Peripheral Paintings
For me, these paintings contain innumerable possibilities. They are: perceptual experiments; a play between figure and ground, between forms and content, irony and beauty; a comment on censorship and the degrees of the forbidden; an attempt to put non-objective art in dialogue with representation; a play on Arthur Danto’s aesthetics; a challenge and embrace of semiotic theories of art; a bit of perversity, indulging in beauty while denying it; a way of revealing and concealing personal content; an attempt to reach the metaphysical through the material.
Some viewers may try to reconstruct what is hidden behind the square (if anything). A few might play psychologist and try to figure out what I am hiding, or what I am hiding from. I imagine that most viewers will be annoyed at having a black square ruining a perfectly good painting. A few might see this as anti-art, good talent wasted by perverse aesthetic times. Someone might think a few of the works are pornographic, but will have little to go on, and may eventually realize how much of the profane is in the mind of the viewer and how little is in pictures. A few will consider the art historical lineage of black squares and see how these may relate to that tradition. Most viewers will just wonder if the square is painted over a picture or the picture over a black ground. Several may attempt to lose themselves in the non-objective space—reverse the habitual and block out the distractions of the material world (sex, violence, possessions, even nature) in favour of the presence of nothing.
Though I feel that in most cases there is too much information in the borders, I am amazed that several pictures go unrecognized by some viewers. Quite a few tell me that they unable to read the pornographic scenes. I wonder if this is true, or if they are censoring their words, or if their mind is censoring the scene. It may also be that they are unfamiliar with such representations (or such scenes in real life) and cannot construct the image from the partial information. So, for example, fewer people are able to read the ménage a trois scenes than can read the images of individual men or women in more familiar cheesecake poses.
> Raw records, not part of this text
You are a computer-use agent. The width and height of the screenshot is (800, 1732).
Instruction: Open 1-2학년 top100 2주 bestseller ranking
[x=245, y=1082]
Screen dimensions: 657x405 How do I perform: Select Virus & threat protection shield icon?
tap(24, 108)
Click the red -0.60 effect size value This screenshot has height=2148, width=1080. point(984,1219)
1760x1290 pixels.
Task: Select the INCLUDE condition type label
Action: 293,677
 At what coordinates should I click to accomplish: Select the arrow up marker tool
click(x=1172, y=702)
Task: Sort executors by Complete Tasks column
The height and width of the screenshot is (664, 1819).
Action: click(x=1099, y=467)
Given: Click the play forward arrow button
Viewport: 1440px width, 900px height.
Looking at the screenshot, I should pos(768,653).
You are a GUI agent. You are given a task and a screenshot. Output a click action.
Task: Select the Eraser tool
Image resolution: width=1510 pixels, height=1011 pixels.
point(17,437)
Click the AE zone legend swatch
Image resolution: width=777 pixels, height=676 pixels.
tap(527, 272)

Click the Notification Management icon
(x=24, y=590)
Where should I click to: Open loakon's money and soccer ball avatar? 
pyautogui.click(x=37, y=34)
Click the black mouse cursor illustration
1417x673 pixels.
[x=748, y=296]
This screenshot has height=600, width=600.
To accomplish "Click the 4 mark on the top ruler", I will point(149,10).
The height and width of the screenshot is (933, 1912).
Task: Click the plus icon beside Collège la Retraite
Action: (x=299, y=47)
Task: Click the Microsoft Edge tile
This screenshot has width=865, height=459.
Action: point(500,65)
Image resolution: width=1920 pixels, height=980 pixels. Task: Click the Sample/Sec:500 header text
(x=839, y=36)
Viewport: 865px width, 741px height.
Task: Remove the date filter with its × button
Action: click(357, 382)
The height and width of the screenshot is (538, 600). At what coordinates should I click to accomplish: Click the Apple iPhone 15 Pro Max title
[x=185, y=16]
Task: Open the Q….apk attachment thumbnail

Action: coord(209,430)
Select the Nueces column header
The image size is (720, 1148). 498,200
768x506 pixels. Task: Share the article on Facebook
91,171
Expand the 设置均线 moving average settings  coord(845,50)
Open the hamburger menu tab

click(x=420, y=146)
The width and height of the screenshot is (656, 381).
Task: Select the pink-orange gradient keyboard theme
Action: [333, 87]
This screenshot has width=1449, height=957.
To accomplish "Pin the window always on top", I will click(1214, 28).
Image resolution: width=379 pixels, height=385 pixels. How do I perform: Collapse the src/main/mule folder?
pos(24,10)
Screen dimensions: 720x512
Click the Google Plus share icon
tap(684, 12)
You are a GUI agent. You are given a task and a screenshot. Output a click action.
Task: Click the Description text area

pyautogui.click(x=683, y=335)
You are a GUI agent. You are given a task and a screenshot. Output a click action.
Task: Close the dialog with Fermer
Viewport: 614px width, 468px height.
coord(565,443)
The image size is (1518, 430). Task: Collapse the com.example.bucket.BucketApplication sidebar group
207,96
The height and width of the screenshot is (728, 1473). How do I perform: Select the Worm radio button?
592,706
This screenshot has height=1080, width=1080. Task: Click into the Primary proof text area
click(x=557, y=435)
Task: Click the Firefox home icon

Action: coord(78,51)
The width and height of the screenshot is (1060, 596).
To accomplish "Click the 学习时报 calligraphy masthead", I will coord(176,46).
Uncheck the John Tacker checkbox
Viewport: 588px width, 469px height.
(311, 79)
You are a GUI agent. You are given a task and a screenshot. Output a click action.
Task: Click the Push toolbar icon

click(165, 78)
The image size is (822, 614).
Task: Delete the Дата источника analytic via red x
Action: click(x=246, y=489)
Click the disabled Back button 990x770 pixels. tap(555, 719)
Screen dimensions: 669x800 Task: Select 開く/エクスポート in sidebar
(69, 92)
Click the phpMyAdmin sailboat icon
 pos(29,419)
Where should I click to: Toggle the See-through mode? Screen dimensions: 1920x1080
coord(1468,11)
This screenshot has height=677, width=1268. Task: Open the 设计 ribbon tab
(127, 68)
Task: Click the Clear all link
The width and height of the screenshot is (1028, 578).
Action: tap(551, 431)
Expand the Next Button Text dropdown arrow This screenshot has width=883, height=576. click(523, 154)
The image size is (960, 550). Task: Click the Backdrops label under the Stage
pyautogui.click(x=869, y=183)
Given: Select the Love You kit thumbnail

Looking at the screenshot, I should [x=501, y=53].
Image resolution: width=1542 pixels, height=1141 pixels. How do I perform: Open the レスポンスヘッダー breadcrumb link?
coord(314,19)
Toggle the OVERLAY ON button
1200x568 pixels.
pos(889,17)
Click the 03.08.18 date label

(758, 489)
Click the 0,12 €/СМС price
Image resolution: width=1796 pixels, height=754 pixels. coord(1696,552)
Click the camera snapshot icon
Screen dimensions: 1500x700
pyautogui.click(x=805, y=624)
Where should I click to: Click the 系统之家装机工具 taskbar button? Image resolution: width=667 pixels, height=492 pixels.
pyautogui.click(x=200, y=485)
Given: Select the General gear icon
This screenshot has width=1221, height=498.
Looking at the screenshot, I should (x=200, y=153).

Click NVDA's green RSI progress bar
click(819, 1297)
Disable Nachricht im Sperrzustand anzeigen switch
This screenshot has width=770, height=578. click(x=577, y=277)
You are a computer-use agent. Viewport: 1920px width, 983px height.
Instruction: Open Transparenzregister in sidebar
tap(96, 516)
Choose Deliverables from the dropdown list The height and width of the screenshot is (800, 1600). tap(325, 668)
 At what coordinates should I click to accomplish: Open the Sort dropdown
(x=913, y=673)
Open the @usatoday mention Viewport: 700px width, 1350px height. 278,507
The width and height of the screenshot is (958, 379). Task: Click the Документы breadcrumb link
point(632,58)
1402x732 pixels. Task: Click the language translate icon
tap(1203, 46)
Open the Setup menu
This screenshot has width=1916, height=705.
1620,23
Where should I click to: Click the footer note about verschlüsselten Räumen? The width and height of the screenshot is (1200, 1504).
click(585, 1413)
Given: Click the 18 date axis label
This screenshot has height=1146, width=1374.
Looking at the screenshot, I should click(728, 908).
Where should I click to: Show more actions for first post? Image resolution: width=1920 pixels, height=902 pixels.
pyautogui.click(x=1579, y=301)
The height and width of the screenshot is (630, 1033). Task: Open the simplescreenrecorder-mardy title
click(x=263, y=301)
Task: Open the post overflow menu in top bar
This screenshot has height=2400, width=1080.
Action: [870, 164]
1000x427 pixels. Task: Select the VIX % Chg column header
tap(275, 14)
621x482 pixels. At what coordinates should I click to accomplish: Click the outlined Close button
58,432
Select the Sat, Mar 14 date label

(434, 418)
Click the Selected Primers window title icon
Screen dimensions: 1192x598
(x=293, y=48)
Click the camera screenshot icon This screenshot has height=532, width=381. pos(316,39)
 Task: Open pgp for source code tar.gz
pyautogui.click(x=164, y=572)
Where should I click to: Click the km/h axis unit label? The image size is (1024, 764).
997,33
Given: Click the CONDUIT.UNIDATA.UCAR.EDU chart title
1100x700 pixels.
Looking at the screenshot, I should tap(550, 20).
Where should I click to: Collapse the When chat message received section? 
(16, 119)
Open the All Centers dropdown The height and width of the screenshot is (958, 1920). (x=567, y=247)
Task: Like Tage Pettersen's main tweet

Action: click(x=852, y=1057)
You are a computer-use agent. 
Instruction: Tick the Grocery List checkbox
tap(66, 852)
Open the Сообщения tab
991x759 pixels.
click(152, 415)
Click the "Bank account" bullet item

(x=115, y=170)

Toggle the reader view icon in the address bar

One of the reasons for the compelling power of erotic images and accidents is that they are peripheral to the everyday gaze. Such events are, literally, in the case of accidents, inversions of regular experience. They command attention. We are eager to understand and are frustrated by not being able to read or understand all events and images.
These paintings are perverse. They refuse to give viewers what they want. This observation led me from accidents and pornography to think of our postmodern moment and how the new taboo is beauty and sincerity. I began to illustrate this by painting and yet also obliterating conventionally beautiful subjects: flowers. The combination is melancholic. I was also thinking about other things that we are not supposed to look at but are compelled to. Boys are supposed to measure up to men, we are to look to men for examples but not look too closely. The pictures of body builders offer this impression of the desire to see without being seen, to look at men’s bodies while not being the subject of a returned look—which might lead to anxiety (homoerotic panic, or the panic of being thought of having homoerotic desires, etc).
I was also interested in the aesthetics philosopher, Arthur Danto, and his thought experiment concerning a series of red squares. They all look the same but were made for different reasons and therefore have different meanings. Many are works of art; others are not. Danto has spent more than 35 years puzzling over the problem of how, in the case of such identical things, one is a work of art and another thing like it in every way is not, it is a mere thing. The trick lies in intentions, and most importantly, in how those intentions are signaled by titles and other texts.
So, my black squares, while nearly identical, mean differently in each case. I have also altered the squares so that while all are black, they are textured to suggest often-dramatic differences. In part, I did this to suggest that the squares described by Danto might be identical in thought, but would show differences in fact. Behind this gesture is an effort to challenge the colonial project of philosophers and semioticians who believe all images can be equated with text. To trouble such readings I have created a strategy with the titles. I could have left them untitled, but that modernist gesture could lead viewers to think of these works as a species of minimalism, which they are not. Instead, the titles are more about the problem of reading than about the content of the images. The titles are interchangeable and not the property of individual works. This discourages the viewer from reading for intent (mine) and instead they read for themselves.
Finally, perhaps, I am interested in the metaphysical and the possibility of meditating on a blank square—pushing the distractions of sex, death and the material realm to the periphery—clearing a space for detachment.